── RECORDS TO USE ──

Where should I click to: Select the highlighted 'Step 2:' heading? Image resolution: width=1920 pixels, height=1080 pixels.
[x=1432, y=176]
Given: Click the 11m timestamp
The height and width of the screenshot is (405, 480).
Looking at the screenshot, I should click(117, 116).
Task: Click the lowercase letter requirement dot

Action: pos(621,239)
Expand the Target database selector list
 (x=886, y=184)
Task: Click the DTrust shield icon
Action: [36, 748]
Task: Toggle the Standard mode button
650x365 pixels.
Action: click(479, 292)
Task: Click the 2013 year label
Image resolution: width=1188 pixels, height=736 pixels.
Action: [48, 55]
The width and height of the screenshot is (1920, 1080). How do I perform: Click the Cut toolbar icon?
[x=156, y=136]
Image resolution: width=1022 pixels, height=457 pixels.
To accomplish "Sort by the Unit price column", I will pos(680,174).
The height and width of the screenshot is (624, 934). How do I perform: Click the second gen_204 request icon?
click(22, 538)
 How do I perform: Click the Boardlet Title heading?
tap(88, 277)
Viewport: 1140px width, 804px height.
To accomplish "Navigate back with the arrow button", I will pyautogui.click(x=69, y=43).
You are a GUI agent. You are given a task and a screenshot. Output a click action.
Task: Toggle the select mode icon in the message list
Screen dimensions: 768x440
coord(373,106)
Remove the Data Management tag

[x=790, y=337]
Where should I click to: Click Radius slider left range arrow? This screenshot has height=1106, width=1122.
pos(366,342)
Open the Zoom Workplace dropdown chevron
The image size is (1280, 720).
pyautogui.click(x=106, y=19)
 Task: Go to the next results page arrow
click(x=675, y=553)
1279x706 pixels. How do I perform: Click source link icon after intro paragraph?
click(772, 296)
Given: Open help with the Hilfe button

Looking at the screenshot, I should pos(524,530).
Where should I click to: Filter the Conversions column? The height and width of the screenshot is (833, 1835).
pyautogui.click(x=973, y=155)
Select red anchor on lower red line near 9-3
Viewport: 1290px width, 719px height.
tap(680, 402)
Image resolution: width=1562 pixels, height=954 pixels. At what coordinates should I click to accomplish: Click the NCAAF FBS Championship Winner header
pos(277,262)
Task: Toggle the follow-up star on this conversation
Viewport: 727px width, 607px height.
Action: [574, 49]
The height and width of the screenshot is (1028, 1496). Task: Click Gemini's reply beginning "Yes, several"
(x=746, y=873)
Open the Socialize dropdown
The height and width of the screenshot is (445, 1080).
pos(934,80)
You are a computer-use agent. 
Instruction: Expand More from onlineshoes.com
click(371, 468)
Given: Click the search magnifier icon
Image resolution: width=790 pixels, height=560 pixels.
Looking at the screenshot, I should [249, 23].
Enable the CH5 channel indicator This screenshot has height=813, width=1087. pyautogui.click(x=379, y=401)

───

### EXERCISE GOAL
Print nothing but the lines from the one that contains "Where should I click to: Click" to the final line of the data, both included, exactly as they read.

### RESULT OF THIS TASK
Where should I click to: Click Radius slider left range arrow? This screenshot has height=1106, width=1122.
pos(366,342)
Open the Zoom Workplace dropdown chevron
The image size is (1280, 720).
pyautogui.click(x=106, y=19)
 Task: Go to the next results page arrow
click(x=675, y=553)
1279x706 pixels. How do I perform: Click source link icon after intro paragraph?
click(772, 296)
Given: Open help with the Hilfe button

Looking at the screenshot, I should pos(524,530).
Where should I click to: Filter the Conversions column? The height and width of the screenshot is (833, 1835).
pyautogui.click(x=973, y=155)
Select red anchor on lower red line near 9-3
Viewport: 1290px width, 719px height.
tap(680, 402)
Image resolution: width=1562 pixels, height=954 pixels. At what coordinates should I click to accomplish: Click the NCAAF FBS Championship Winner header
pos(277,262)
Task: Toggle the follow-up star on this conversation
Viewport: 727px width, 607px height.
Action: [574, 49]
The height and width of the screenshot is (1028, 1496). Task: Click Gemini's reply beginning "Yes, several"
(x=746, y=873)
Open the Socialize dropdown
The height and width of the screenshot is (445, 1080).
pos(934,80)
You are a computer-use agent. 
Instruction: Expand More from onlineshoes.com
click(371, 468)
Given: Click the search magnifier icon
Image resolution: width=790 pixels, height=560 pixels.
Looking at the screenshot, I should [249, 23].
Enable the CH5 channel indicator This screenshot has height=813, width=1087. pyautogui.click(x=379, y=401)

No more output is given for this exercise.